Gerry Brown
Gerry Brown (CX Research Director)

For the last 2-3 years, the European Contact Center market has been somewhat unexciting. Dominated by a small number of traditional contact center vendors such as Genesys and Verint, technology innovation has been largely incremental rather than breakthrough.

As end customers are showing a preference for digital channels, rather than ‘ringing the CC’, Contact Center spend has morphed into general Customer Services spend. For example, in a recent global IDC study, email was the preferred channel for 70% of consumer respondents, eclipsing phone (66%) while Website Contact Forms and Chat both garnered 50% or more responses.

Hence the European Contact Center market growth has been uninspiringly low, forecast to be declining below 4% in each year between 2018 and 2021, by far the lowest of the four CRM categories (Marketing, Sales, Customer Service). Hardly attractive for new entrepreneurial market entrants. Indeed, life has been so tough in the CC market that one of the leading providers, Avaya, spent nearly a year in Chapter 11, near bankruptcy.

But hang on! New AI and Chatbots technologies are completely changing the moribund contact center vendor playing field. Spurred on by consumer acceptance of speech technologies in smartphones such as Apple Siri, and home virtual assistants such as Amazon Alexa, ‘conversational AI’ vendors have appeared in the contact center market a-plenty.

A recent IDC Innovators report profiled five emerging vendors in the conversational AI platforms market: Personetics, Kore.ai, Artificial Solutions, Inbenta, and CogniCor. Others, such as RapportBoost. AI promise to ‘supercharge your live chat agents with augmented intelligence’, and Cognigy says it has ‘a robust conversational AI engine (that) can cut costs 60-80% below outsourced call-centers’.

Meanwhile, the large AI speech technology vendors smell the opportunity to break the existing contact center vendor hegemony. Amazon has entered the market with Amazon Connect, a self-service, cloud-based contact center service. Google has newly launched its ‘Contact Center AI’ that RingCentral will integrate into its offerings.
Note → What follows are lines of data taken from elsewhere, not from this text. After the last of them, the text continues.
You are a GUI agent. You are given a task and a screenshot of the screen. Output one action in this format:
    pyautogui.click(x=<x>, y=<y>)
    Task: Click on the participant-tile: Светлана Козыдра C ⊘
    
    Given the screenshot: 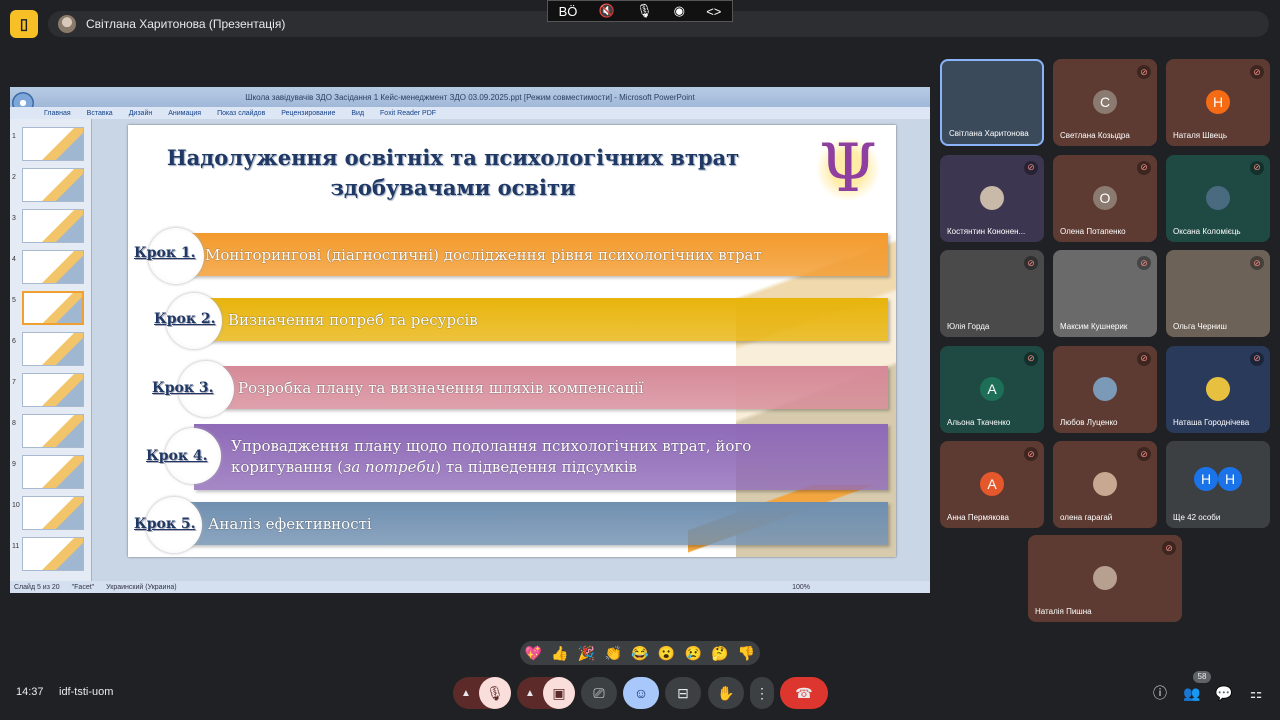 What is the action you would take?
    pyautogui.click(x=1105, y=102)
    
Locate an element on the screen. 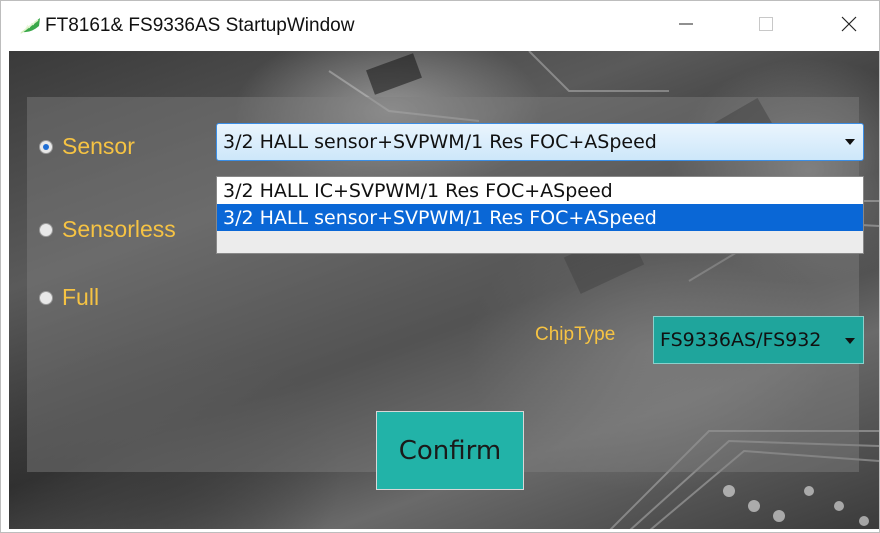  confirm-button: Confirm is located at coordinates (450, 450).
Of course, the incumbent contact enter vendors are not taking these vendor incursions lightly. Genesys has launched Kate. Kate claims to be optimised for environments and features a blend of AI, Chatbots, machine learning and micro-applications. Verint’s NEXT IT unit is promoting The Alme Suite of enterprise-grade, conversational AI technologies.

So AI and Conversational AI, in particular, is proving to be a welcome ‘market kicker’ for the contact center market by introducing new technology innovations, new vendors, and a new sense of market urgency. Bring it on I say!